Induction of Labor: The Misoprostol Controversy

Alisa B. Goldberg, MD, MPH, Deborah A. Wing, MD

Disclosures

J Midwifery Womens Health. 2003;48(4) 

In This Article

Vaginal Misoprostol

Since 1997, many more randomized controlled trials of vaginal misoprostol for third-trimester cervical ripening or induction of labor with a viable fetus have been completed. The Cochrane Pregnancy and Childbirth Group recently analyzed 45 randomized trials of sound methodological quality, which collectively included more than 5400 women. The trials included in this metanalysis compared vaginal misoprostol with placebo, oxytocin, prostaglandin E2, or oral misoprostol. Studies comparing different vaginal misoprostol-dosing regimens were also included.[6] The primary outcomes measured were the efficacy of inducing vaginal delivery within 24 hours, the incidence of uterine hyperstimulation with associated fetal heart rate changes, the rates of cesarean delivery, and serious adverse effects for the fetus or mother.

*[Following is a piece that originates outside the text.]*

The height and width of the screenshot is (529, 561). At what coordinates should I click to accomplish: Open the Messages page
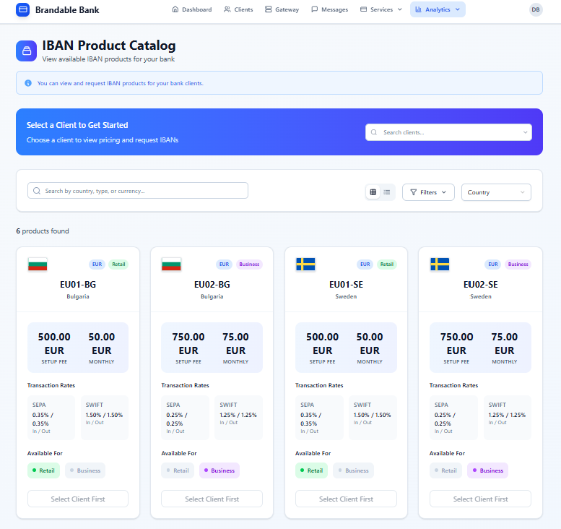click(329, 9)
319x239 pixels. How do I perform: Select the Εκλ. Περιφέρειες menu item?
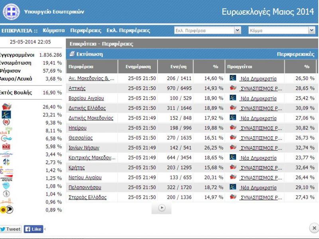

Vaginal misoprostol (25-100 mcg) was more effective than oxytocin or vaginal prostaglandin E2 at effecting vaginal delivery within 24 hours without an increase in the frequency of uterine hyperstimulation associated with fetal heart rate changes.[6] Compared to induction of labor with oxytocin alone, induction with misoprostol was associated with an overall reduction in cesarean delivery rates. However, cesarean rates were no different for women induced with misoprostol compared with women induced with prostaglandin E2.[6] An earlier metanalysis from the Cochrane group suggested that labor induction with misoprostol was associated with more uterine hyperstimulation with associated fetal heart changes and more frequent meconium staining than induction of labor with prostaglandin E2.[23] The most recent analysis found these associations still true when misoprostol was compared with intracervical prostaglandin E2 but not significant when misoprostol was compared with vaginal prostaglandin E2.[6] The authors of this review found no differences in serious neonatal or maternal morbidity or mortality between women who received misoprostol and those who received oxytocin or prostaglandin E2.[6] However, the incidence and relative risk of rare adverse outcomes with the use of misoprostol for induction of labor remains unknown. The Cochrane group estimated that cumulatively it would require approximately 61,000 patients enrolled in randomized controlled trials to detect a clinically significant difference in serious perinatal morbidity and mortality and approximately 155,000 patients to detect a clinically significant difference in maternal death or serious morbidity with misoprostol compared with other induction agents.[24] This volume of data from randomized trials does not exist for misoprostol, nor does it exist for oxytocin[25] or the other prostaglandin E2 preparations currently in use.[7]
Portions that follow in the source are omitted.